Required action:
In the duplicate content post, how many pages can the batch search in Copyscape premium cover?

Excerpt to read:
[Start of Attachment]

SEO Blog - Internet marketing news and views  

Detecting and dealing with duplicate content

Written by David Harry   
Monday, 11 January 2010 15:08

(the following is a guest post from Mark Thompson)

Duplicate content and plagiarism can be an easy way for a website to get penalized by the search engines or possibly banned (ED; in extreme cases). The search engines have gotten much better at being able to check for duplicate content. If you are interested, here is what Google has to say about duplicate content. For website owners, bloggers, and writers there are a number of tools you can use to identify duplicate content.

This post will talk discuss tools used to identify plagiarism, how to deal with duplicate content and what limitations there are for having duplicate content on your site.

Duplicate Content Detection

 

Tools To Help Identify Duplicate Content

One of the best and fastest ways to check for duplicate content is to take a snippet of the content and enter it in quotes in a google search. For example, here is an article taken from cnn. I have taken the first sentence and put it in Google.
"Debbie Burk books a four-star hotel in Chicago, hoping to avoid a particular property, which is rated a half star lower."

results-google

 

As you can see Google will do a great job of finding other sources that have the exact same content on their site. In this case, since CNN is a major news outlet, there are a lot of other sites that pick up their stories and syndicate them on their sites. However if you take a snippet from one of your product or service pages, there should be no detections of plagiarism unless someone has copied it. If you notice that no results show up when you add quotes, try taking out the quotes. Sometimes you will find results that look extremely similar. Usually someone will just modify the content slightly in hopes that it will not get picked up by the search engines as duplicate content.

 

Duplicate content detection tools;

Here are some of the best duplicate content tools on the web that will not only check for other copies of your content on the web, but will identify internal issues you may have with your site.

1. Copyscape

Copyscape is probably the most popular duplicate content tool out there. This free service detects copies of your web pages across the web. The free version only returns no more than 10 results for any search, and you are limited to the number of searches you can perform. However they do offer two other premium services for users who need to be able to gather more in-depth duplicate content research. Copyscape premium offers a more comprehensive search for plagiarism detection along with features like batch search (up to 10,000 pages), copy and paste, manage cases of plagiarism, exclude certain sites, compare two urls, and automatic checks using the API.

[End of Attachment]

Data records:
[Start of Attachment]

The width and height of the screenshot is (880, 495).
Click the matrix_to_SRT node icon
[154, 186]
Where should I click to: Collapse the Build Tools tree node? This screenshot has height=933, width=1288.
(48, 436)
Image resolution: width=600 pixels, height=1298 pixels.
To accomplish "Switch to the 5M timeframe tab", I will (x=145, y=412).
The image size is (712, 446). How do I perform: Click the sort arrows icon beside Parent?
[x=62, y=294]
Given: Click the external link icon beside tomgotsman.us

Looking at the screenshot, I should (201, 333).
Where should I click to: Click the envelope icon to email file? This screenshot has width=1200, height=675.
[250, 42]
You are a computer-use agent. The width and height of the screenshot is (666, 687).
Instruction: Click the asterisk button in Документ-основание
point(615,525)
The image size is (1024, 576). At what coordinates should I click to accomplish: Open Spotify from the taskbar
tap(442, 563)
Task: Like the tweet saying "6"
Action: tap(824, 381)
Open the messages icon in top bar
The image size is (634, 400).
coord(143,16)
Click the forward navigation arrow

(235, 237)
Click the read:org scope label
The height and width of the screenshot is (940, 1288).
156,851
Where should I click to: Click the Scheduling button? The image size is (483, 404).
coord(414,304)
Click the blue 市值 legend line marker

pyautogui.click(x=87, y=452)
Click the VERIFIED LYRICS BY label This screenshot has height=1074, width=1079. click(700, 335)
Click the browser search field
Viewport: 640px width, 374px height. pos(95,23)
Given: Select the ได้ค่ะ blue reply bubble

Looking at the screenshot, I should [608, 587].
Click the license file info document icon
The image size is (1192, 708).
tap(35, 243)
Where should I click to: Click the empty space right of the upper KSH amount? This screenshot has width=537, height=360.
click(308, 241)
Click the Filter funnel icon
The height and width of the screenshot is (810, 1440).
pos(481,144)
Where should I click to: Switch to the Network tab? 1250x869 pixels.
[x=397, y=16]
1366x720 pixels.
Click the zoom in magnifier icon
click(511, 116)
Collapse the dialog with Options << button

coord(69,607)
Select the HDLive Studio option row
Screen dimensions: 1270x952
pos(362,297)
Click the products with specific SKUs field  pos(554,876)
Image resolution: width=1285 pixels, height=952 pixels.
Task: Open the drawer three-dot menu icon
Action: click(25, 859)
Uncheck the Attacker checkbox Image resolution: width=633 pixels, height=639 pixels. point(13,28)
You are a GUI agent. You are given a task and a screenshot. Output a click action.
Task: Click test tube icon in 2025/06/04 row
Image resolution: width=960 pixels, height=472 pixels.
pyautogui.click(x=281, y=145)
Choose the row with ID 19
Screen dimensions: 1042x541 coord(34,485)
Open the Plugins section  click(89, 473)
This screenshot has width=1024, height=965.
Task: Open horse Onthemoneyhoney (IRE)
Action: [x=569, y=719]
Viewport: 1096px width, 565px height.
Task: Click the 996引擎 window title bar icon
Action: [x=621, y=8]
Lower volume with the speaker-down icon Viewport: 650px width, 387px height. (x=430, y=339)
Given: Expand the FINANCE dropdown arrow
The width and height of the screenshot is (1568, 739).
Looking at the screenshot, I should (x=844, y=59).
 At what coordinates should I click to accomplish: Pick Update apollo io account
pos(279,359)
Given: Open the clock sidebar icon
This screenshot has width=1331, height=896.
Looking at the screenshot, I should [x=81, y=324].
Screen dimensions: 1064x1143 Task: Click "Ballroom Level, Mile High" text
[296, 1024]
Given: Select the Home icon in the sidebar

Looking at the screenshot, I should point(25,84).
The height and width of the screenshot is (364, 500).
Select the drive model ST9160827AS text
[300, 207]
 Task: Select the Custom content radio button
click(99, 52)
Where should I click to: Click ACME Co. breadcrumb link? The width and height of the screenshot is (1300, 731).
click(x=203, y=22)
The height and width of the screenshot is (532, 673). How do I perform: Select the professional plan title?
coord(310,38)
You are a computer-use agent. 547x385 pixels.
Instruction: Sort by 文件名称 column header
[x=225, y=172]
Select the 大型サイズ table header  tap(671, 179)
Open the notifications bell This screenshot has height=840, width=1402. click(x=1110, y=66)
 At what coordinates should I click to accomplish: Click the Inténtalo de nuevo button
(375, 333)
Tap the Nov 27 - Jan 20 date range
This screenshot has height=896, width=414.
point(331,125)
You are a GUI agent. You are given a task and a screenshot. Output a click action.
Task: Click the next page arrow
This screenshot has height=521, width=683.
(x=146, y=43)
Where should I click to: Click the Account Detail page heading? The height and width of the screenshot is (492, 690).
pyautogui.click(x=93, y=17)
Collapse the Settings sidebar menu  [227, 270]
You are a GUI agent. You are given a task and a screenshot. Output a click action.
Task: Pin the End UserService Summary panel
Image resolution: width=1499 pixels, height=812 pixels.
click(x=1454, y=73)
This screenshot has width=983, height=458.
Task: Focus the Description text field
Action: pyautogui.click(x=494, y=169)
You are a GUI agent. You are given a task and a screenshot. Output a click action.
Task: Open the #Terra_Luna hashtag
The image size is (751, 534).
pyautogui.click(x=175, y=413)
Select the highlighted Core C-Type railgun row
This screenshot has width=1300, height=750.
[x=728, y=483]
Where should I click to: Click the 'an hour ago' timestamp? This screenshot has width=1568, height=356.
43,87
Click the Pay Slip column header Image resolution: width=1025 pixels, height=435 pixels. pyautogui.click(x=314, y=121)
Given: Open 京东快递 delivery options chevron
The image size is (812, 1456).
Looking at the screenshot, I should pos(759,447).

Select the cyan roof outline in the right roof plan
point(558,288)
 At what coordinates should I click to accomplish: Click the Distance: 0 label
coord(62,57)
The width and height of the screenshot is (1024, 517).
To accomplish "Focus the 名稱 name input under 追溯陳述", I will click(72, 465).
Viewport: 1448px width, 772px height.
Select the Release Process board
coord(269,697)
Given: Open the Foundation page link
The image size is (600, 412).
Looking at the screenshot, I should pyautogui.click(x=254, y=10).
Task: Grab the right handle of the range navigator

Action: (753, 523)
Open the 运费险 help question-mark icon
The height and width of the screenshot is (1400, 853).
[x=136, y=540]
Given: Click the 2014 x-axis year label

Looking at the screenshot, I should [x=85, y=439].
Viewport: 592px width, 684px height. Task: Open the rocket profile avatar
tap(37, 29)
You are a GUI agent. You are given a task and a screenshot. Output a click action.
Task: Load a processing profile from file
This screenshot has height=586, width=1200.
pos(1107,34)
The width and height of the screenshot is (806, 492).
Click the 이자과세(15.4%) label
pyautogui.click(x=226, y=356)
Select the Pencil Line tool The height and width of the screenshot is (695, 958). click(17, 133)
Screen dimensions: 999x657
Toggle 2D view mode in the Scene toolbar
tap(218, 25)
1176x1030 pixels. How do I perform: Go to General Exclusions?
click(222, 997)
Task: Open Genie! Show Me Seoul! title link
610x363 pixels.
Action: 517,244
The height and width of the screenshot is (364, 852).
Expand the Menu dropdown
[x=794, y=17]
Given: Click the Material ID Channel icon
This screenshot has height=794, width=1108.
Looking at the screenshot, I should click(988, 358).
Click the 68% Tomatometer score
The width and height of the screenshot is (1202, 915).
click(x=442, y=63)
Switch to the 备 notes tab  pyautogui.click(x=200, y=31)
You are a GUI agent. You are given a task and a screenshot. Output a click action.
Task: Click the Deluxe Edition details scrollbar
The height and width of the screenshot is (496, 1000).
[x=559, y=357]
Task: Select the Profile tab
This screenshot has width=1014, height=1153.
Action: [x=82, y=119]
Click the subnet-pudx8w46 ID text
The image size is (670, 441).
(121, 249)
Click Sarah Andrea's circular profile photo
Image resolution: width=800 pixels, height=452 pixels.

[End of Attachment]

Result of the task:
Up to 10,000 pages.